Problem to work on
Copy out each line below containing "left".
### Data
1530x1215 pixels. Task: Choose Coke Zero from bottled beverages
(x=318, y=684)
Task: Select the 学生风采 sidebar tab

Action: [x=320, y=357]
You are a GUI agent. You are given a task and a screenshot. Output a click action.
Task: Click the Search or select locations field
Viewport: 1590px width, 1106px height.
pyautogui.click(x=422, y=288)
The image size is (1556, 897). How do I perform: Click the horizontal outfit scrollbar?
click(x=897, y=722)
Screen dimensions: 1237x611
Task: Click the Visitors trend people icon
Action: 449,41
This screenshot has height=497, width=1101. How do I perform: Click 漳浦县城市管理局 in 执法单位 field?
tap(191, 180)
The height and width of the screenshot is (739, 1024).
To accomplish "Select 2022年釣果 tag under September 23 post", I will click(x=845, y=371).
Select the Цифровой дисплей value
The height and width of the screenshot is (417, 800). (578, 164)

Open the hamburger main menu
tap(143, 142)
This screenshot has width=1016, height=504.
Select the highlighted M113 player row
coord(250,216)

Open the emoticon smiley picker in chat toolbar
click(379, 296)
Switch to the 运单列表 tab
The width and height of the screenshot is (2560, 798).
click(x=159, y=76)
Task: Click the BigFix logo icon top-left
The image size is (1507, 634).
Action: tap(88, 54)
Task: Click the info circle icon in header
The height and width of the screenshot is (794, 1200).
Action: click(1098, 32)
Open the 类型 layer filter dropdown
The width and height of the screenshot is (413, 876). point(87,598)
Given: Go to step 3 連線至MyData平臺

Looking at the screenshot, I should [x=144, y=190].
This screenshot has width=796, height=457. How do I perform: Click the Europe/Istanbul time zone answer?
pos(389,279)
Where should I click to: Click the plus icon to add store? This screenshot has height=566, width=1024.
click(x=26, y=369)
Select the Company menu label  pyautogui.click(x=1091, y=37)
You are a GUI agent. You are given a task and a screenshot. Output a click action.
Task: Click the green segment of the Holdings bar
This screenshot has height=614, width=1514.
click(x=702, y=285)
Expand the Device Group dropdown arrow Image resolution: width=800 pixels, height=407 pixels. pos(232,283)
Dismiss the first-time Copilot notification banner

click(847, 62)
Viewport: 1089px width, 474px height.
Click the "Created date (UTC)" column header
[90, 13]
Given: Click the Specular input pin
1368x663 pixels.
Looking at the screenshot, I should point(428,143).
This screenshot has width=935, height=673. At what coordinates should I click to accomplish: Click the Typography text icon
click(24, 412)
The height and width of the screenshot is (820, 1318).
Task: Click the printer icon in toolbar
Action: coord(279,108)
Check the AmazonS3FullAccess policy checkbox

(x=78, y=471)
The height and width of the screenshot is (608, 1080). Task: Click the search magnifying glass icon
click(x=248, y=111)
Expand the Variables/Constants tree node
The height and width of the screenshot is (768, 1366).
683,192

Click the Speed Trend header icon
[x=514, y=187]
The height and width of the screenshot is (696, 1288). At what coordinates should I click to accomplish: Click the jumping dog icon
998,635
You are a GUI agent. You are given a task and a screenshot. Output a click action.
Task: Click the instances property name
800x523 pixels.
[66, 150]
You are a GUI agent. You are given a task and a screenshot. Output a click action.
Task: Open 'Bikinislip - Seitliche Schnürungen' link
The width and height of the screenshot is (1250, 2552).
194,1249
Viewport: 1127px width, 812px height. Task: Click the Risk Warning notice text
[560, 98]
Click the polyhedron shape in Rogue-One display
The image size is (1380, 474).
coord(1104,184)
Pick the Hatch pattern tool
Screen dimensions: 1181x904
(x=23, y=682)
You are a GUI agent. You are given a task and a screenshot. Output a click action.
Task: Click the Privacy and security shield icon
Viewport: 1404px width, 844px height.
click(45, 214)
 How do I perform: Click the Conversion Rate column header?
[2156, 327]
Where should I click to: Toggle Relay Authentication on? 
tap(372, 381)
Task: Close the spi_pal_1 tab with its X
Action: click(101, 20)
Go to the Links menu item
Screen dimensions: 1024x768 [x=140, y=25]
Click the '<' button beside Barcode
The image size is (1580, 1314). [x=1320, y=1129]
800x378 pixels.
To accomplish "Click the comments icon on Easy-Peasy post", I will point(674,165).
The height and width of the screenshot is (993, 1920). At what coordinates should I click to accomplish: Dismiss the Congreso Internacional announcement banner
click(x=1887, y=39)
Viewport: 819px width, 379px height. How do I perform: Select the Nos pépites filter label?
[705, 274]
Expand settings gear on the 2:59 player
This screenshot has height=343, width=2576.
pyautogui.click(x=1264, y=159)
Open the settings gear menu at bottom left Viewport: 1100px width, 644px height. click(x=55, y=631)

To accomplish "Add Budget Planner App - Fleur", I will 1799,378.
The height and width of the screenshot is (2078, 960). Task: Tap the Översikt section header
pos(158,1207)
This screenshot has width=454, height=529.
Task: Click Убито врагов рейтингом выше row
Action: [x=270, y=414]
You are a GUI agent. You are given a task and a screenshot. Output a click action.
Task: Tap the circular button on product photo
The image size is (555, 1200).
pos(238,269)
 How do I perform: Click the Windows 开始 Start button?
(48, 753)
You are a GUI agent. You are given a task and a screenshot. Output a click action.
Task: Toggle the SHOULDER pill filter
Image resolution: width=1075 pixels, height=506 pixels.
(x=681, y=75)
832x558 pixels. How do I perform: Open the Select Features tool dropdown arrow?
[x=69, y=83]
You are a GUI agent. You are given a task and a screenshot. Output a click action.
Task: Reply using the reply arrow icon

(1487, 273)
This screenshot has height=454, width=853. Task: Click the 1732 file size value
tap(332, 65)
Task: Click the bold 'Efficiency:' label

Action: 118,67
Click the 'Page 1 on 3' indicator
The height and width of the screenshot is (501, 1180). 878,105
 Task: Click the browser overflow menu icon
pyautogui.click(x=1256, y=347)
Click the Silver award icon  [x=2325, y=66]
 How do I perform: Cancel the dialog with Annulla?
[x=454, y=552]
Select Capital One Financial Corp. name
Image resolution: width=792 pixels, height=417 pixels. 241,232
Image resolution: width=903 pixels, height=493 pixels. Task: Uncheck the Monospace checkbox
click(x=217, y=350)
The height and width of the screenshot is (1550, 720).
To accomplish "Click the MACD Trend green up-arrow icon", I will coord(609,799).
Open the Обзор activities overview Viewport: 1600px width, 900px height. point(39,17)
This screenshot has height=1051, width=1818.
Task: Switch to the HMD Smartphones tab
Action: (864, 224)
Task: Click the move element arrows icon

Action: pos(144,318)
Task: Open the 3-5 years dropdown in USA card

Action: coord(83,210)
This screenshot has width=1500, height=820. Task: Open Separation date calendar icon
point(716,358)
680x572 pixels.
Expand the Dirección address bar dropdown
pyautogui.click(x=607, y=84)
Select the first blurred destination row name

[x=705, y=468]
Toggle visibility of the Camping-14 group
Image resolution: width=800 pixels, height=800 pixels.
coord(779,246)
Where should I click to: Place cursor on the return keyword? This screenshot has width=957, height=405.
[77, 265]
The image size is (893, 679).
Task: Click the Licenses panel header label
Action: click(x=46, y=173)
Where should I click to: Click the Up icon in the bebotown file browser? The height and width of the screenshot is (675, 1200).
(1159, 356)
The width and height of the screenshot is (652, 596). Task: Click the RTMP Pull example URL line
######
Expected output
Task: Click the BigFix logo icon top-left
Open the settings gear menu at bottom left Viewport: 1100px width, 644px height. click(x=55, y=631)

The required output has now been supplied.